Unfortunately, "sorted"(or should I say "sordid"?) just means the tape is now in one of two giant crates full of hundreds of other tapes. I do remember enough to know it was fluffy - no Pulitzer's were involved. However there was some nice foreshadowing with his farewell-sounding phrase, "See you later."

Isn't it interesting to chart the changing fortunes that we go through? 1. Oregon is no longer an economic basket case. 2. Goldschmidt is now in disgrace, and 3. I have been ejected from the mainstream media, and landed in the blogosphere.

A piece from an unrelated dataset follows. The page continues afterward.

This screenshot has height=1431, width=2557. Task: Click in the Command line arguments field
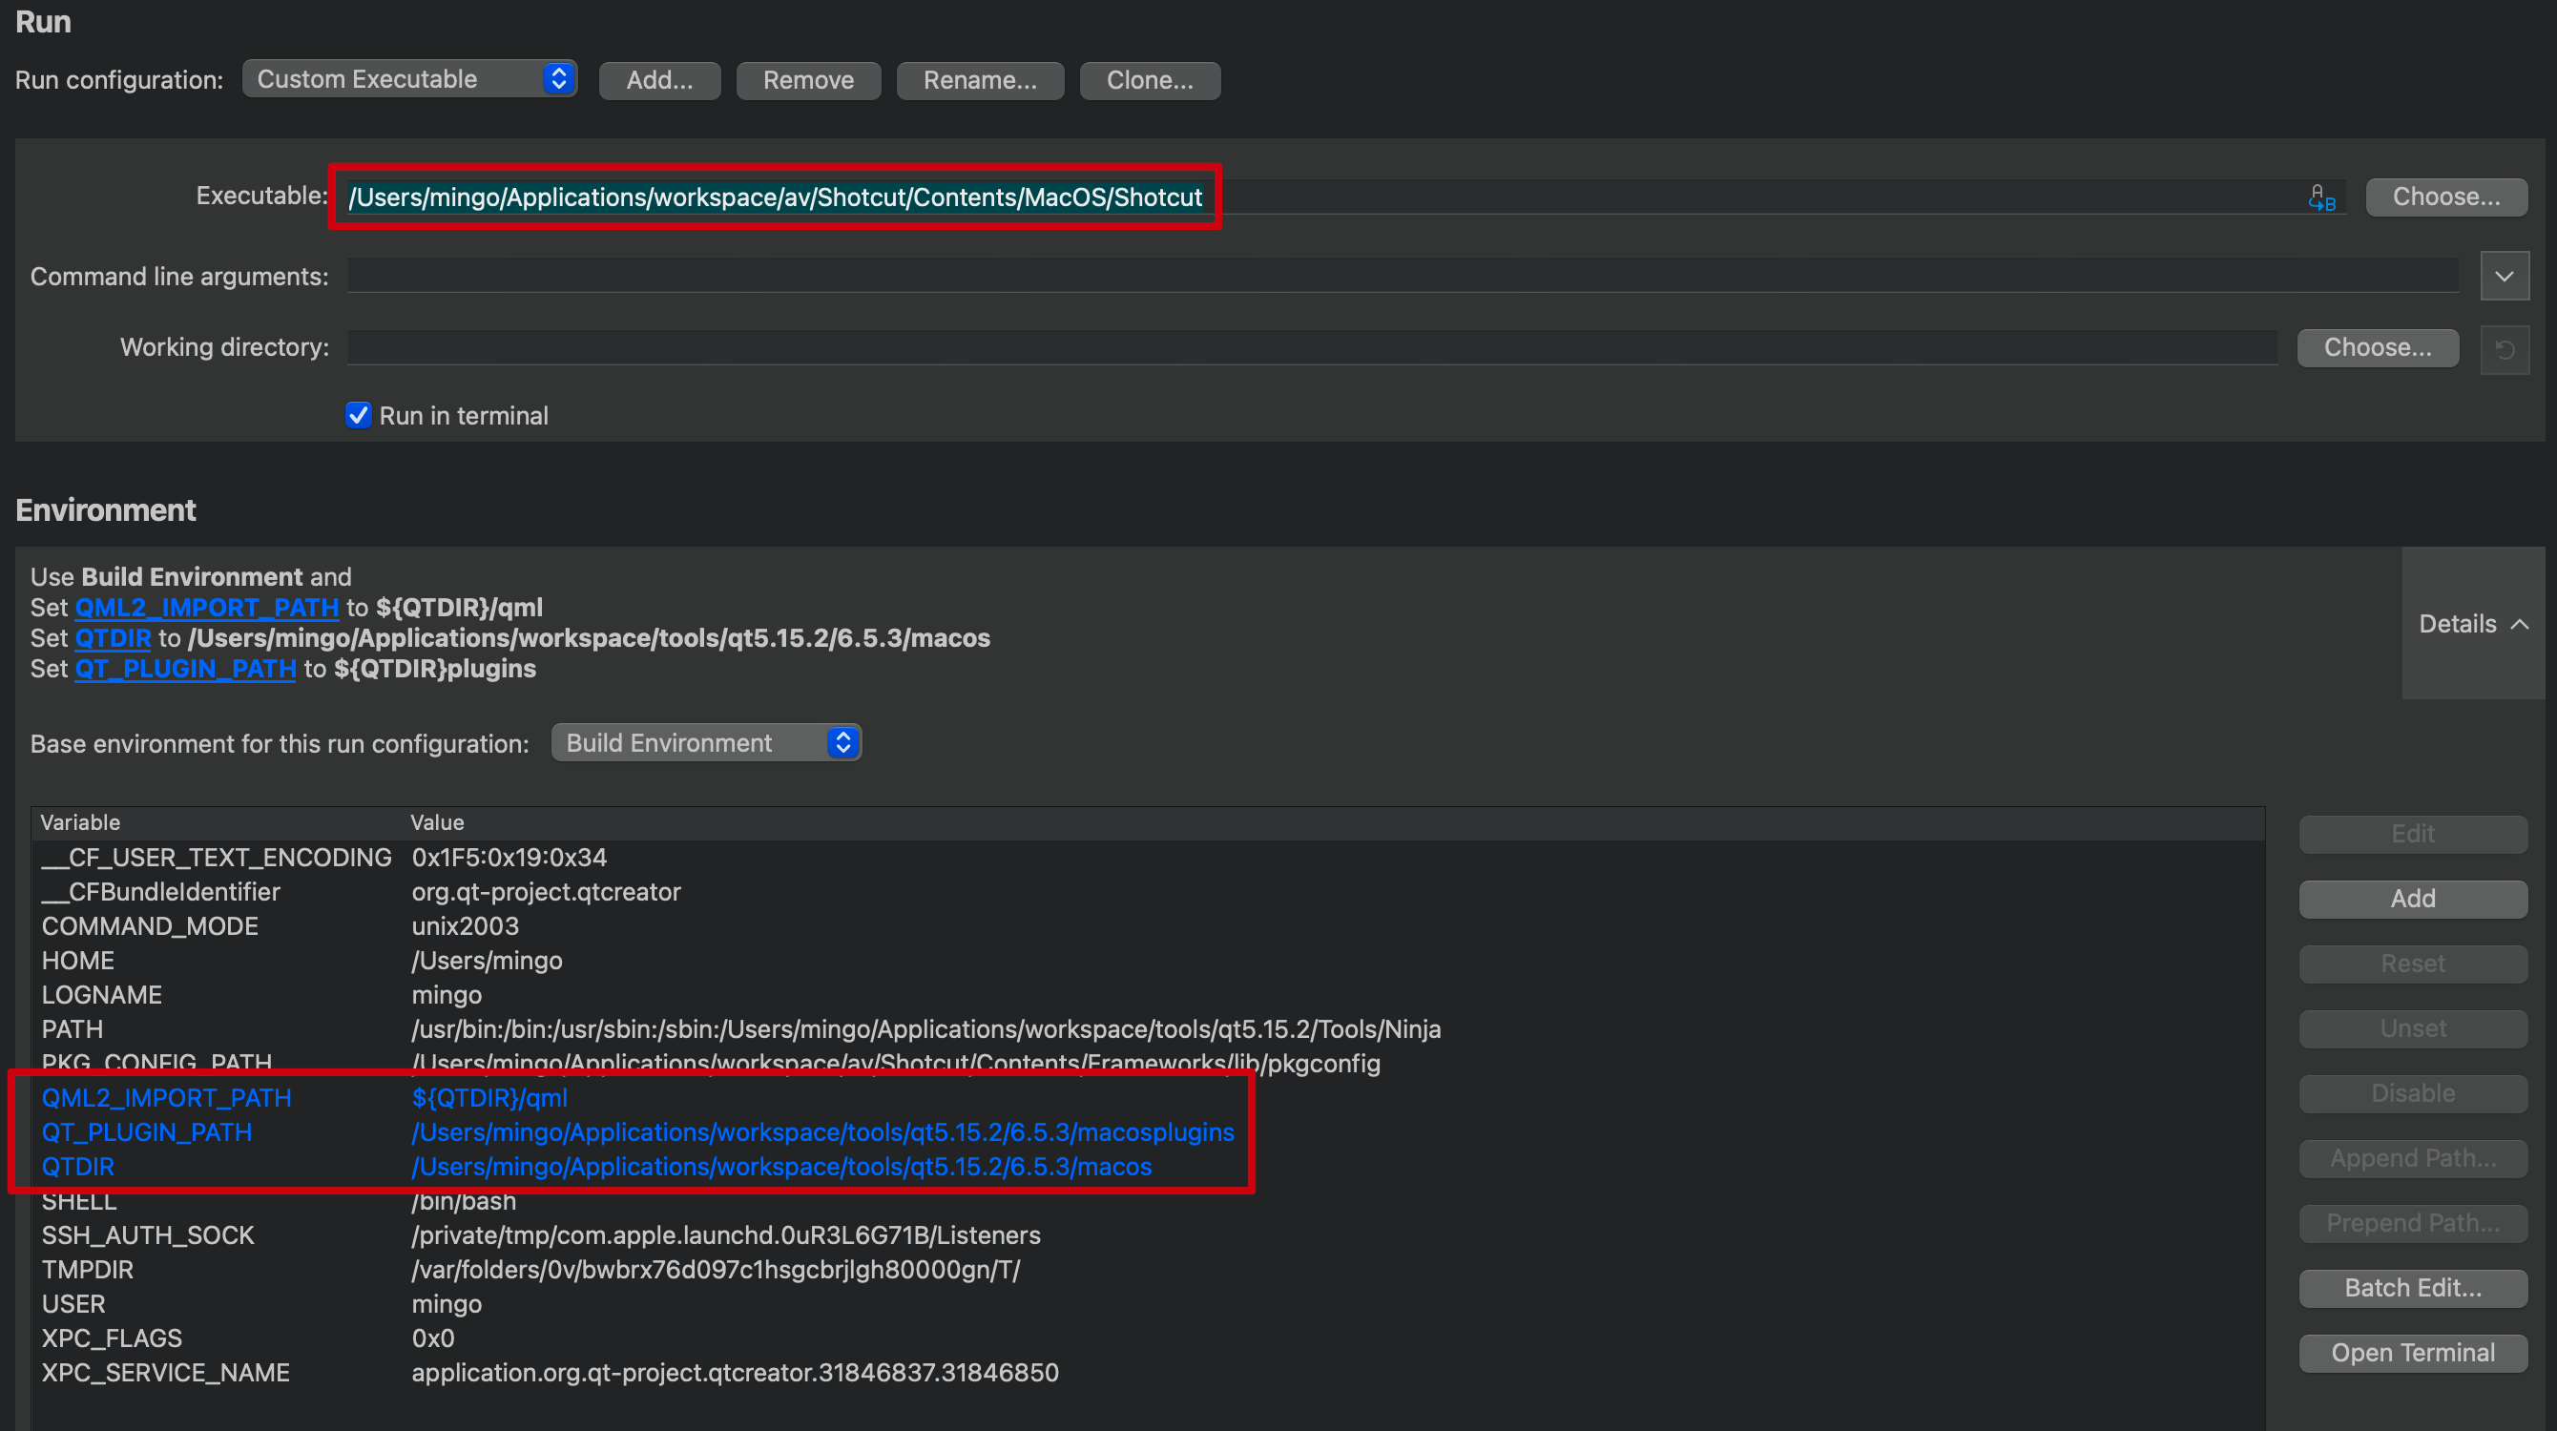1400,277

As the Portland Freelancer turns 1 tomorrow, let us harken back to the days of old in a faraway kingdom called 4 years ago:

GOVERNOR TED COLUMN
For this week’s column I interviewed two former governors, a governor-elect, a congressman, and a sitting president. Okay, the “president” was David Bragdon, head of Metro, and he was actually standing at the time, but that’s his real job title. I guess “Metro Commander-In-Chief” would be a little too grandiose.
The occasion was last Saturday night’s “Governor’s Ball 2003” held at the downtown Hilton. Ted Kulongoski was less than 48 hours from taking office, and I wondered if the grim outlook for Oregon’s budget had gotten to him yet.

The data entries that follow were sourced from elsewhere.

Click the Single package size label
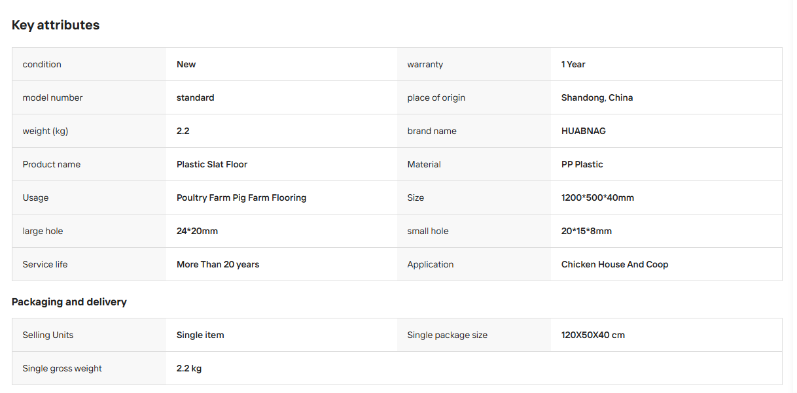The image size is (797, 393). (x=448, y=335)
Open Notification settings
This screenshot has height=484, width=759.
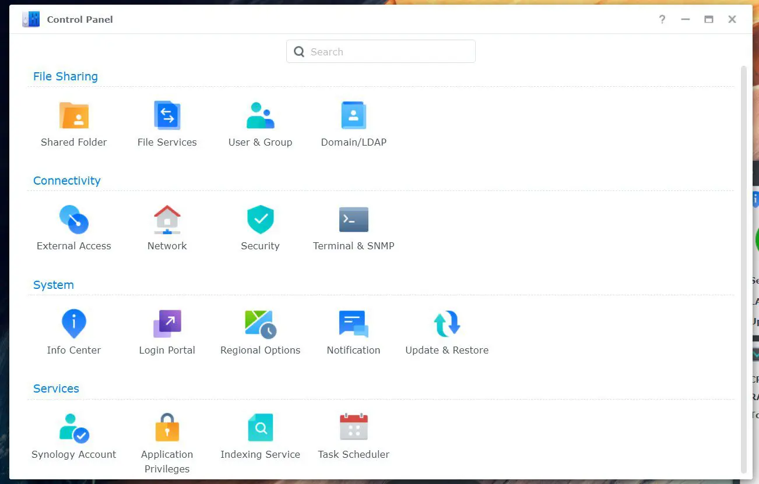pyautogui.click(x=353, y=324)
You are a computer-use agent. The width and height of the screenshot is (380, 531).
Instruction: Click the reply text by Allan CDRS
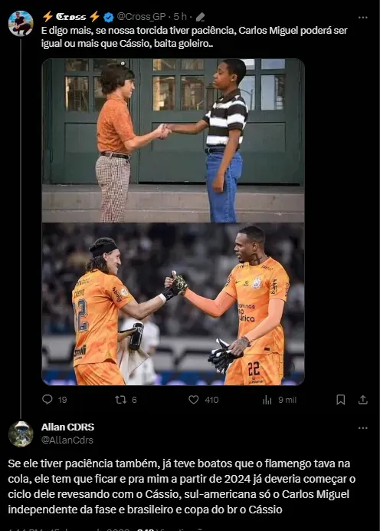182,486
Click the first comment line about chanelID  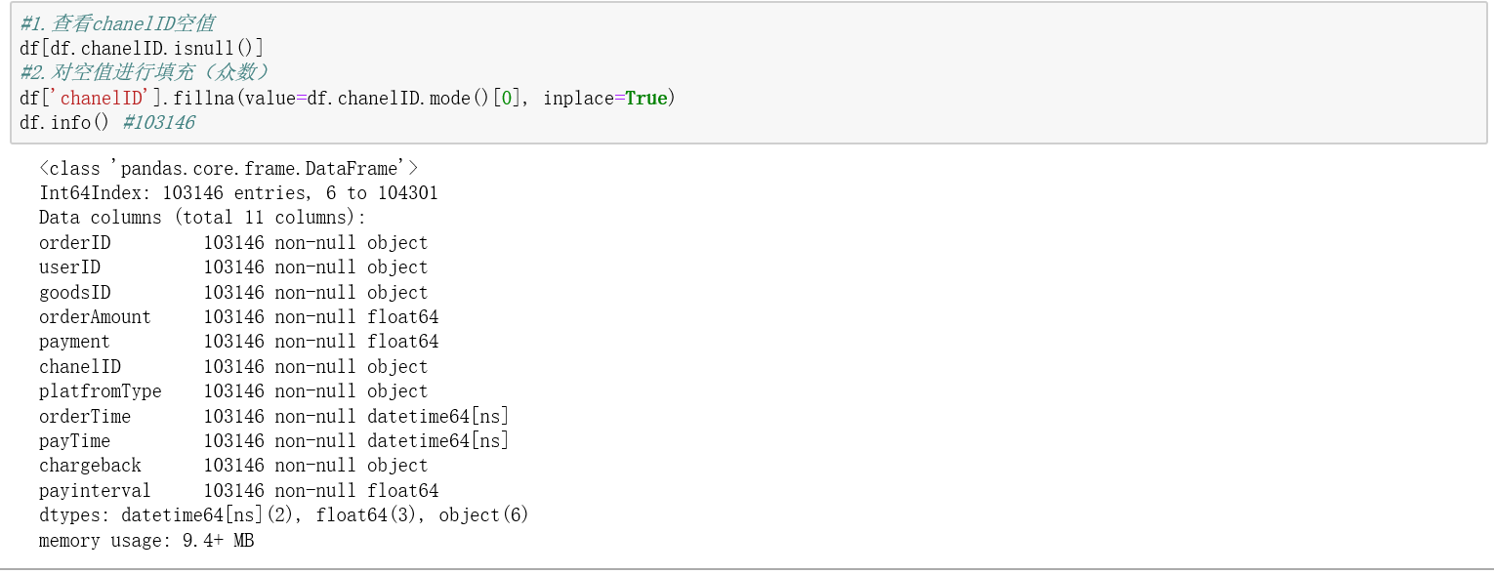click(x=117, y=23)
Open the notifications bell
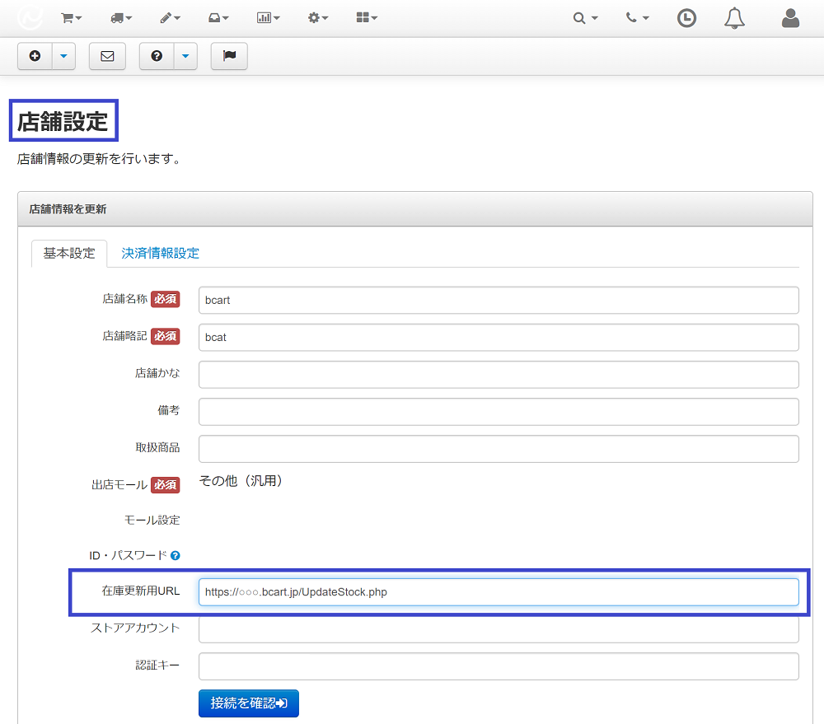The height and width of the screenshot is (724, 824). coord(734,18)
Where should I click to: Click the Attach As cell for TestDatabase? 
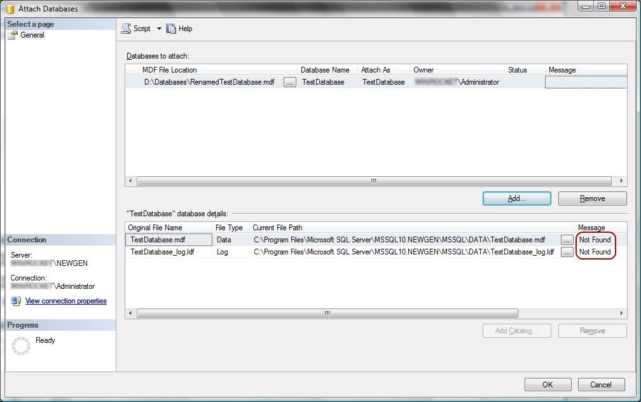pos(383,82)
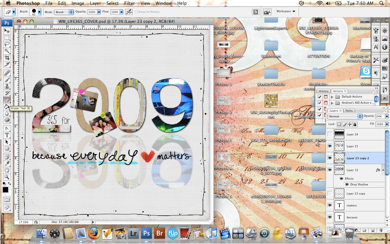Pick the Horizontal Type tool

click(x=7, y=135)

TRIB: Any second thoughts about taking the job?
Kulongoski: No, no, I love it.
TRIB: I don’t know whether to congratulate you or give you my condolences.

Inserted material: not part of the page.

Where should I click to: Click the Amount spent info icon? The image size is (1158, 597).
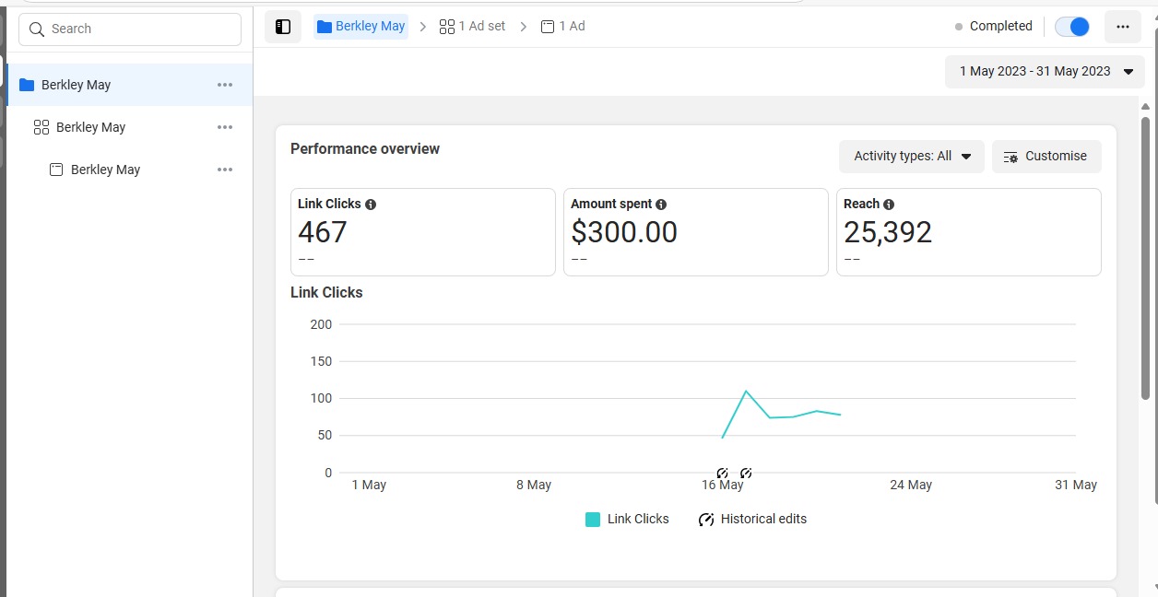[661, 205]
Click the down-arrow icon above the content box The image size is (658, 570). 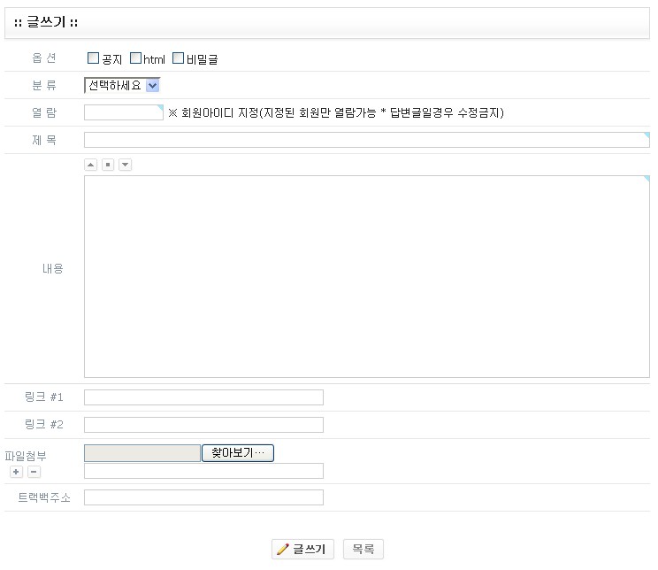coord(126,165)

Kulongoski(chuckling): Oh, I’m actually looking forward to this.
Former governor Barbara Roberts raved about our new leader but had a grim assessment: “I don’t think a governor has entered the office with a tougher situation than Governor Kolongoski has maybe in the history of this state.”
Former governor Neil Goldschmidt struck a qualified note of optimism: “We’re starting out the right way with the right guy, but it isn’t something we can just dump on the governor and say ‘See you later.’”
I asked Representative David Wu if he thought the states would eventually get some relief from the federal government: “I think at the end of the day there will be a component of aid to the states.” He also added his own take on the new man: “Ted is someone who’s been training and preparing for this governor’s job for 25 years.”
David Bragdon was equally effusive in his praise and as a columnist, I was beginning to sense trouble. This was turning into too much of a love-fest so I tried to dig up some dirt on David’s brother Peter, the governor’s new chief of staff.
TRIB: Is there any sibling rivalry going on here?
Bragdon: “No, actually I call my brother for advice quite a bit.”
TRIB: I could use a little bit of controversy. I mean, I’ve got a column to write.
Bragdon: “We used to have fist fights but that was, you know, 40 years ago.”
I could see the headline already: “Governor’s Chief of Staff and Metro President in Repeated Fist Fights.” Maybe we should keep this match-up in mind. Things could get so grim for Oregon state revenue that we may have to turn to celebrity boxing.
So how bad off are we? For some historical perspective, I asked prominent Oregonian Gerry Frank whose bakery provided the cakes for the feast. He replied, “We’ve been through a lot. I’ve seen a lot in my lifetime. My uncle Julius Meier was governor during some very tough times(1931-1935). I worked with Mark Hatfield during the 1959-1966 period and we also had some serious problems, so I’m not sure that this is the worse. We’re more conscious of it because we’re living through it. There’s no question it’s very serious.”
In fact, it’s a shame that the Portland Tribune is the only newspaper in town. This guy should have his own column.

Ahh, back to the future. Things do seem a lot less grim now for Oregon financially anyway. I also sense my initial instincts as a columnist were to try to be funny, which led to a rather extensive rewrite process. It's almost like they hired a comedy writer by mistake, isn't it?